GCC also has support for instrumenting each function call and return via the -finstrument-functions command line option. You need to implement your prologue and epilogue code in the following two functions somewhere in your code:


void __cyg_profile_func_enter (void *, void *) __attribute__((no_instrument_function));

void __cyg_profile_func_exit (void *, void *) __attribute__((no_instrument_function));


However, the call to and return from __cyg_profile_func_enter happens /before/ the call to the actual function, so it would take some serious wrestling with the C call stack to transparently implement bank switching in these functions.


Our last option is to instrument individual functions and function calls. This is certainly the most cumbersome implementation of all, but it is the only one which does not need embedded support in the compiler implementation itself. Instrumentation of the function call is relatively easy, keeping in mind that all manipulation of the bank switching stack needs to be done from within the calling bank and the absolute last command needs to be the one that triggers the switch to the next bank. The following process could be a usable implementation:


The caller (code runs in bank 1):

  • Writes the address and bank location of the intended callee in two registers (e.g. r0 and r1)
  • Invokes the trampoline
The trampoline (code runs in scratchpad/expmem):

  • Saves the current bank on the bank switching stack
  • Loads the new bank
  • Makes the call using the info in (e.g.) r0 and r1
The callee (code runs in bank 2):

  • Does stuff
  • Returns to the trampoline
The trampoline (code runs in scratchpad/expmem):

  • Loads the original bank (which is popped from the bank switching stack)
  • Returns to the caller

Or, in other words, every function call should be structured as follows:


caller calls trampoline(), trampoline calls callee, callee returns to trampoline, trampoline returns to caller.


Using this type of construct, the trampoline function needs to transparently pass on all arguments to the callee.
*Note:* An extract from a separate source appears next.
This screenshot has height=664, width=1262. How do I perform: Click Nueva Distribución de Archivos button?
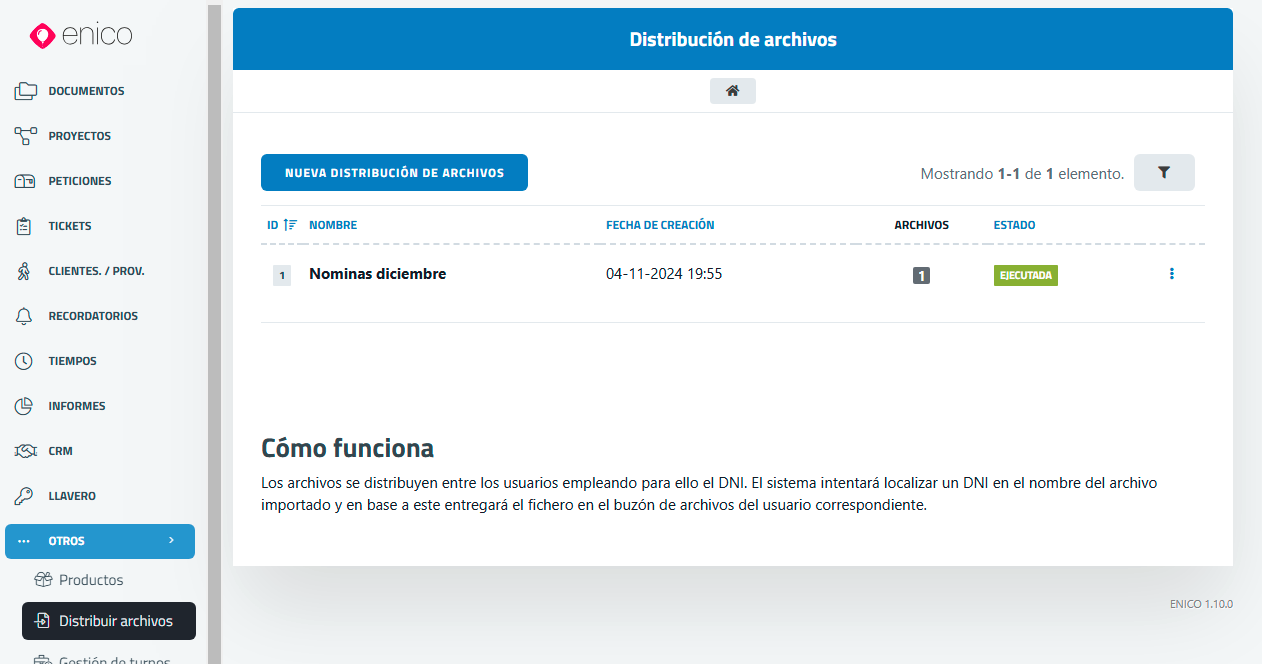(x=394, y=173)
The easiest way to accomplish this is the have a bespoke trampoline function for each "far" function we're looking to call (with a "far" function being any function that runs from a bank switchable piece of memory). Something like the following example:




// Our "far" function, in bank 2
int far_somefunction(int someint) __attribute__ ((section ( .bank2 )));
int far_somefunction(int someint)
{
// do something
return somevalue;
}


// Our trampoline function, in non bankable memory (e.g. scratchpad)
int somefunction(int someint) __attribute__ ((section ( .nonbankable )));
int somefunction(int someint)
{
// Set to bank 2, and push caller's bank on the stack
push_bank(2);

// Call far function
retval = far_somefunction(someint);

// Set caller's bank
pop_bank();

return retval;
}


Using this, we can safely call somefunction() (our trampoline function for far_somefunction()) from anywhere in our code, no matter which bank we're currently in and no matter where the calling code resides in memory. Furthermore, we can also still call far_somefunction() directly from within the same bank if we want to avoid the overhead of the bank switching and the trampoline function.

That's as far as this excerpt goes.